----- EXCERPT PROVIDED -----
Festival events were spread out over four days.  The first night devoted to Cage and Harrison’s mentor Henry Cowell.  The Seattle Chamber Players and the Pacific Rims Percussion Quartet handled a selection of Lou Harrison’s music, including his ebullient Concerto in Slendro.  The focus of the entire festival, however, was Saturday.  Beginning early in the afternoon combinations of musicians came together and played four hours of John Cage’s music – encompassing his entire output.  This four hour marathon, interrupted only by a brief dinner break, is probably the first (and maybe the last) time so much Cage was played live in Seattle.  The fourth day, presented Gamelan music by Cage and Harrison.

Of the two composers, Lou Harrison is the easiest on the ears.  Like Cage, Harrison dabbled in sound, just not as much.  The pieces on Friday night showed this experimentation.  Double Music is a product of both Cage and Harrison and is played on “found” instruments that included brake drums, thunder sheers, and tam tams to name a few.  In May Rain the prepared piano and percussion played a supporting role to baritone John Duykers.  Of course, Harrison’s “tack piano” is used in the Concerto for Slendro.  Violinist Mikhail Shmidt led two tack pianos, celesta, and an assortment of percussion in a vigorous performance that sounded larger on stage than the assembled musicians.

The new sounds produced by these instruments were never overwhelming.  Their sounds were punctuated and precise and fit well with the constant rhythmic pluck, push, and pull of Harrison’s music. It is in rhythmic invention where Harrison really excels.  Unfortunately, his music doesn’t do much more.  Perhaps that is why Lou Harrison is easier to hear than John Cage and why by the end of the night Harrison’s cascading rhythms seemed pat.

The same was not true for the next night – the Cage marathon.  We know John Cage because of his experimentation with noise as music and chance in music.  Flipping coins, found objects, and of course, the prepared piano are all associated with Cage. Less so, are Cage’s works for more traditional sounds and instruments.  The pieces chosen for the Cage marathon encompassed the composer’s entire output and balanced what is common knowledge about the composer with what is not.

I was surprised by a number of pieces over the course of the evening.  The Seasons, a piece for piano played by Cage expert Stephen Drury, teemed with tangible life even though the piano is so ordinary compared to some of the other instruments being used.  Imaginary Landscape 2 was a clattering good time.  Who knew the conch shell is played by blowing into it?  Third Construction was just as fun.  Except, twenty seconds into the piece one of the percussionists stopped and announced his cans (literally empty coffee cans turned upside down were out of order).  He switched a few around and started playing again.  The audience had a nice chuckle.  A few days later, when I explained what happened to a friend, he responded, that maybe the mistake and the interruption were intentional?  If it was intentional, the Pacific Rims Percussion Quartet played it well.  Two pieces for closed piano and voice –  A Flower and The Wonderful Widow of Eighteen Springs –  made me reassess how I think of the piano as an instrument.  Finally, Root of an Unfocus for prepared piano, stirred so many new sounds out of the instrument I was rapt.
-----
● STATED PROBLEM 1:
Decide whether each statement agrees with the festival review. Answer yes or no for each, quoting the deciding words of the text.
(a) The festival's events took place over four days.
(b) Lou Harrison wrote Double Music alone.
(c) The Cage marathon was interrupted by a brief dinner break.
● STATED PROBLEM 2: Translate this sentence from the festival review into Spanish: "Of the two composers, Lou Harrison is the easiest on the ears."
● STATED PROBLEM 3: According to the festival review, which baritone did the prepared piano and percussion support in May Rain?
----- RECORDED DATA -----
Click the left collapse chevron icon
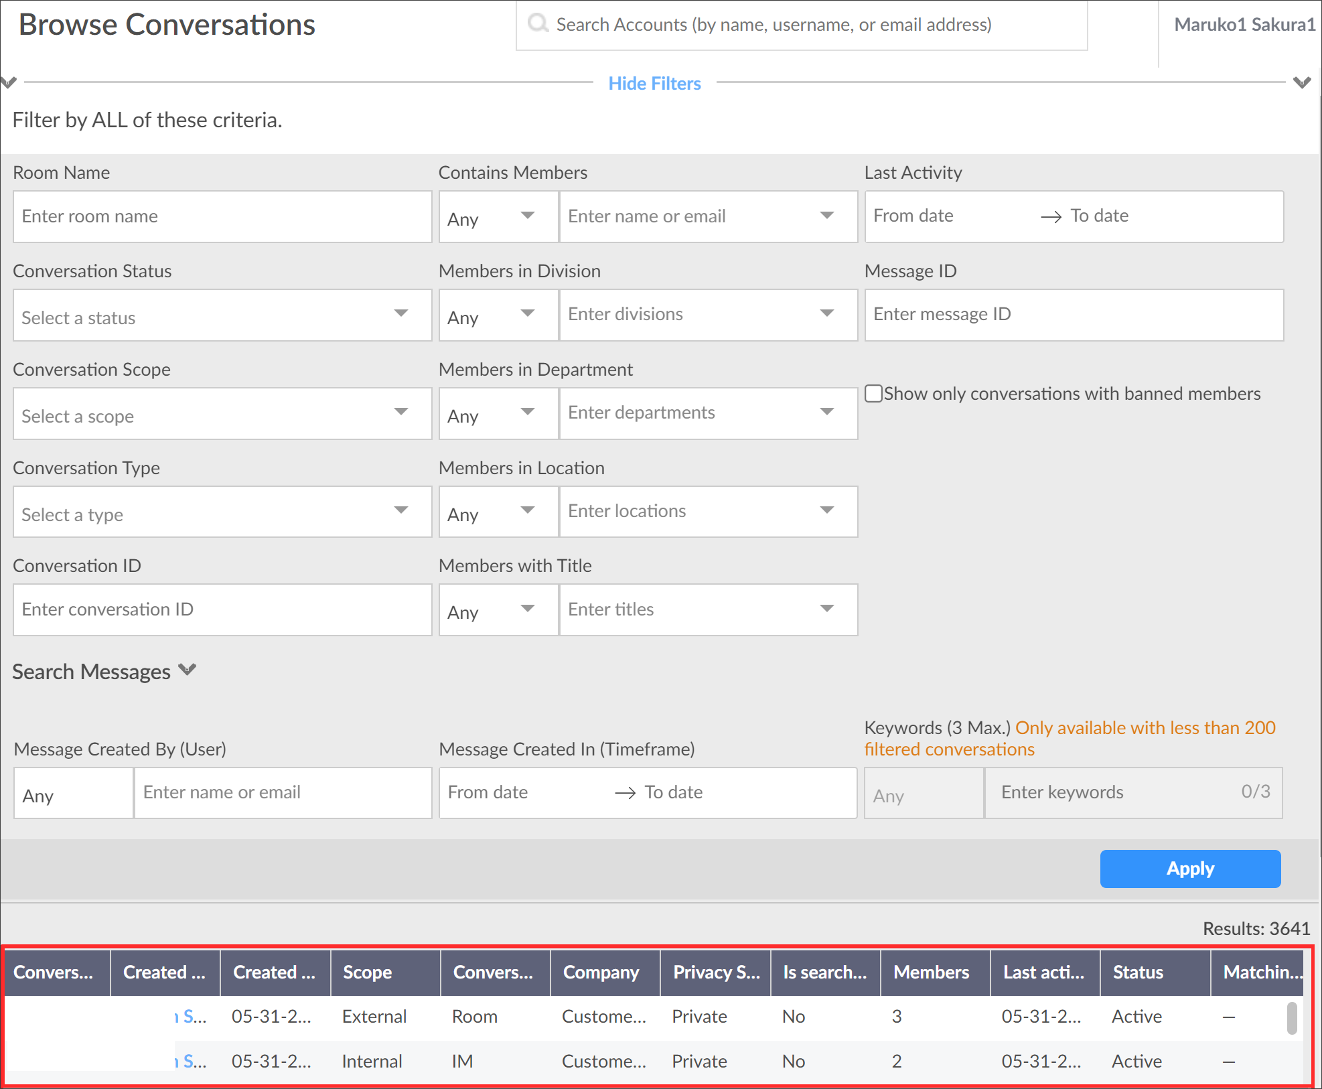Image resolution: width=1322 pixels, height=1089 pixels. pyautogui.click(x=8, y=83)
-----
● FULL SOLUTION 1:
(a) Yes: "Festival events were spread out over four days."
(b) No: "Double Music is a product of both Cage and Harrison"
(c) Yes: "This four hour marathon, interrupted only by a brief dinner break"

● FULL SOLUTION 2: De los dos compositores, Lou Harrison es el más fácil de escuchar.

● FULL SOLUTION 3: John Duykers.